After his dad passed away when Hamish was nine, he started facing hardship at home. Without food and power, he believes his experiences led him to start acting out.
From the age of 14, Hamish had multiple stays in Palmerston North’s youth justice residence Te Au Rere a te Tonga. Each time he was out, he went into a different home. Unfortunately his experiences in care were not all positive, and he was separated from his siblings.
“At first I was moved to Auckland and the home I was placed in felt similar to where I’d come from; I didn’t feel safe or comfortable.”
A sense of hope
Hamish says each time he went into the youth justice residence it was a stepping stone to change.
“One staff member in particular, Mosese, helped me a lot. When he interacted with me I could see his cultural values coming through.” Before that, Hamish hadn’t experienced any connection to his Tongan culture.
On another occasion he spoke to a girl who said she wanted to be a social worker, which gave him a sense of hope.
Hearing an ad for youth scholarships for free study at UCOL was another turning point. “I thought, I want to do that, so I asked to sign up.”
“When you set goals, you can already see hope.”
Around the same time he was completing Tertiary Study Skills courses at UCOL he was also exiting Oranga Tamariki care. “Going flatting was a bit different but I was used to moving around.”
When he and his partner had a son, he found it hard to get settled as a family surrounded by stereotypes. “No one wants to rent a house to people on benefits and whose wider family members are living in beaten up state houses.”
Hamish and his family did become settled eventually, and they reflect on the harder times often. “We always think about how we just had a mattress on the floor and a cot.”
Despite these challenges, Hamish kept moving forward. “Every time a barrier came up, I would try and find another way.”
When he was rejected from his application for a security license, he filed a response, and with support from his most recent caregiver, a social worker and Youth Space, he was able to obtain his licence.
After beginning work for Armourguard as security outside our Manawatū sitee, Hamish was supported to share his journey with other young people. In October this year he started work for Oranga Tamariki as a Youth Worker at the residence he had come to know not so long ago.
“I love working with young people.
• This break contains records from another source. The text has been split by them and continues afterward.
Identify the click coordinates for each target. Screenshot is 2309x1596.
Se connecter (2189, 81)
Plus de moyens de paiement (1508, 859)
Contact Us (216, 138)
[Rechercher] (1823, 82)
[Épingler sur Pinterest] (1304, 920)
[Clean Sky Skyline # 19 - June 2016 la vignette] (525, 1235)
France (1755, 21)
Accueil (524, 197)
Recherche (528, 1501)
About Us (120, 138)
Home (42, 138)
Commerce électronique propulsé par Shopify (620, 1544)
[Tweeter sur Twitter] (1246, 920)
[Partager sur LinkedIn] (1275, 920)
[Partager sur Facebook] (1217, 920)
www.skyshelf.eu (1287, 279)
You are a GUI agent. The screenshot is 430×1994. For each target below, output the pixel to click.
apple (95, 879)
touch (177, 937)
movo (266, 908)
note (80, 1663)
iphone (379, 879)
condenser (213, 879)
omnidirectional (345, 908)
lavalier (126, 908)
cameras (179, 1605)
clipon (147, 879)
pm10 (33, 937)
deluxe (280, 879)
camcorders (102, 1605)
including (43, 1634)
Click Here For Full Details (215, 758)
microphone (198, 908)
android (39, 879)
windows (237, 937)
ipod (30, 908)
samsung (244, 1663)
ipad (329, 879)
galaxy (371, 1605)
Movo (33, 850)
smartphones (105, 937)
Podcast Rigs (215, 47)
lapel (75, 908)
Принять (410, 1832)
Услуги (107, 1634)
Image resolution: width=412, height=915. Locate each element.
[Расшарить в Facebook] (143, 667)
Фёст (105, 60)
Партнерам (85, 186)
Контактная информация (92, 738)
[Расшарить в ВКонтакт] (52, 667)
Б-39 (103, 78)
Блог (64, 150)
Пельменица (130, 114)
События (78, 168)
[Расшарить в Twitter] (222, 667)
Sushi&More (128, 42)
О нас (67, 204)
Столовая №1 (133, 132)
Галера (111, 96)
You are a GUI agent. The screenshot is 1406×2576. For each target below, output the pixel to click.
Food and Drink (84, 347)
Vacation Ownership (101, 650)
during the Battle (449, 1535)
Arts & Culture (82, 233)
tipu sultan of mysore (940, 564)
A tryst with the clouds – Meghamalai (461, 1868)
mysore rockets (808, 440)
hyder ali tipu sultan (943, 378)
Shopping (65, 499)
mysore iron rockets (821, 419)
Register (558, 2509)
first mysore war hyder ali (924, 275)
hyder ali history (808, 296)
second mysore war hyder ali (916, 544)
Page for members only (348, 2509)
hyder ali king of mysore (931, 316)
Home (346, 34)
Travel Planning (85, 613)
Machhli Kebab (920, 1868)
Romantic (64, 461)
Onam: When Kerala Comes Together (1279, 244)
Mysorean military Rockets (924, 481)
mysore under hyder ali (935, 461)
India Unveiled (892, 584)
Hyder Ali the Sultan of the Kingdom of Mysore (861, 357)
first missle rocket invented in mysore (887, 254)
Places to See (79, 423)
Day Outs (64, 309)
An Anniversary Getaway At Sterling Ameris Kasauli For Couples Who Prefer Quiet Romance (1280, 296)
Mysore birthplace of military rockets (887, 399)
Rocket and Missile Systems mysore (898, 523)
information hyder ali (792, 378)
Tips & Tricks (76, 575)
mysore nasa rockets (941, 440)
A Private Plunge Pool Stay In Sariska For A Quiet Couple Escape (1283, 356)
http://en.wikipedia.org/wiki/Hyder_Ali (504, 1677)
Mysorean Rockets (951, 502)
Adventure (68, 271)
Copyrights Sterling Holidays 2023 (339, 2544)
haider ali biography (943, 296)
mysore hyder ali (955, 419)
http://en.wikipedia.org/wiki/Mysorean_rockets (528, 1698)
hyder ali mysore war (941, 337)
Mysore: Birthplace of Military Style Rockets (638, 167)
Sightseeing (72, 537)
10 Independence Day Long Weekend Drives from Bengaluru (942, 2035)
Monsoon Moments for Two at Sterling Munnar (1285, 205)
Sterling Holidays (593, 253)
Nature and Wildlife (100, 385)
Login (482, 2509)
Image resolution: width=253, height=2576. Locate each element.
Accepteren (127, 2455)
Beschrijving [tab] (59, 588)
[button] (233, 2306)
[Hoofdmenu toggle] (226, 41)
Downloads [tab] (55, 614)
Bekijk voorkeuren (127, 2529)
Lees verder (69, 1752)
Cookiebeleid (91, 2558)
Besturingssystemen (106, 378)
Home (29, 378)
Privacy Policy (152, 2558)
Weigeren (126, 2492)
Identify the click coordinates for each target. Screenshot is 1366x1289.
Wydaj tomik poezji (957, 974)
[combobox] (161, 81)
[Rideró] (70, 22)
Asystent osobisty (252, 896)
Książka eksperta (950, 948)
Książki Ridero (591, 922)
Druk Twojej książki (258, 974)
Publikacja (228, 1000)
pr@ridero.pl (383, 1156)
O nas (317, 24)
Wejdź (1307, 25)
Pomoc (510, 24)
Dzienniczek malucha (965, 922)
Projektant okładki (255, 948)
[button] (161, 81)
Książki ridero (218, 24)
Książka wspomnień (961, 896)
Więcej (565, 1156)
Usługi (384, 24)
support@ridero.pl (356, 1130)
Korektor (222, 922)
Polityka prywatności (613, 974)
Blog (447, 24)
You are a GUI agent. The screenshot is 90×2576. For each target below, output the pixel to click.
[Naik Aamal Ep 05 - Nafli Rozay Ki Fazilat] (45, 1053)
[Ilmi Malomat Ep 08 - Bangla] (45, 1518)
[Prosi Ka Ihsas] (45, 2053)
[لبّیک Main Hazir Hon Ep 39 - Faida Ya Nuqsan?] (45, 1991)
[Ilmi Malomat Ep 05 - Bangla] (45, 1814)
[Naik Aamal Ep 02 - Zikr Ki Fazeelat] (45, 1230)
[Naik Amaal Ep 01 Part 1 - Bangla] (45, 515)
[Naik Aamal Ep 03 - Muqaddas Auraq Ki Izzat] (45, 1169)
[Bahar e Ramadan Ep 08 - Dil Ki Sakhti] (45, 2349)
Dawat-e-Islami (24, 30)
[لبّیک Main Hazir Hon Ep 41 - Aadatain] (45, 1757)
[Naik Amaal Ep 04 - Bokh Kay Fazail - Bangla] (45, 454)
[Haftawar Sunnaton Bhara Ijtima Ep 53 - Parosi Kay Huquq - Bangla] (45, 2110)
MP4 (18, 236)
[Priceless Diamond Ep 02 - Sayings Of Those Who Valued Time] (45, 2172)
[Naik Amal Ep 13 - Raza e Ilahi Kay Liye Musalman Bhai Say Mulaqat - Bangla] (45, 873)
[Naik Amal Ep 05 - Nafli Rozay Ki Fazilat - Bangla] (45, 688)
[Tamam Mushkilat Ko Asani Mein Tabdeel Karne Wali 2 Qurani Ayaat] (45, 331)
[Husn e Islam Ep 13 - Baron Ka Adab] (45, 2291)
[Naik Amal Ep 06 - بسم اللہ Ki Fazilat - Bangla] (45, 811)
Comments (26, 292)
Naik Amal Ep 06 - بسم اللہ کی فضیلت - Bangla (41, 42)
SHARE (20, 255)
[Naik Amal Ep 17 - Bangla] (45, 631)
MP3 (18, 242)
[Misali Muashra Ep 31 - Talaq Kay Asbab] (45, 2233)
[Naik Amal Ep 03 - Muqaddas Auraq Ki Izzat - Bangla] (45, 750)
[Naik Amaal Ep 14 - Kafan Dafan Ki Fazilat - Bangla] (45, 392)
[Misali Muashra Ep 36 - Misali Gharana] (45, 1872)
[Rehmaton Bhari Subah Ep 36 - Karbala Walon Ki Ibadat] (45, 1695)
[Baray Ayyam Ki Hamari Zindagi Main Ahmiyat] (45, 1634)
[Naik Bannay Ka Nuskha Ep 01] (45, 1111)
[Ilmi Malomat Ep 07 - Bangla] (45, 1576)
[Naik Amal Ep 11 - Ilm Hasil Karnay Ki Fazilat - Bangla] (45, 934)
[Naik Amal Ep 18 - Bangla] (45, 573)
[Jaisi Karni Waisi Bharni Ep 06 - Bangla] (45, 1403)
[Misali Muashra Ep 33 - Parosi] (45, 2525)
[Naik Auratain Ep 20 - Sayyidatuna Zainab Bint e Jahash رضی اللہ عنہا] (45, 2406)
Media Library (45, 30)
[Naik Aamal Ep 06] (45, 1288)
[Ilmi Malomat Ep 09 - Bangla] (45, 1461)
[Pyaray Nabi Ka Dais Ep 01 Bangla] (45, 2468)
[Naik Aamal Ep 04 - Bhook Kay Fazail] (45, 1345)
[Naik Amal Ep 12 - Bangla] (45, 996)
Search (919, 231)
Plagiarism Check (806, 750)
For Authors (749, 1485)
I can share with them my journey and hopefully they can see some sort of hope.”
A bright future
This month Hamish received a tertiary study scholarship at the 2017 William Wallace awards in Wellington. Enrolled in a social work degree next year, he is grateful for the therapeutic work he has done himself.
“I had some anger problems but being willing to accept therapy and talk about my emotions has really helped.” He now maintains a relationship with his mum, as well as his siblings, and visits his 13-year-old brother most days.
A dad to a now two-year-old boy, he says it’s easy to make good choices. “Knowing where I came from, I know what I don’t want my son to go through. When I give him a meal I’m happy he has food to eat. Just looking at his plate makes me happy.”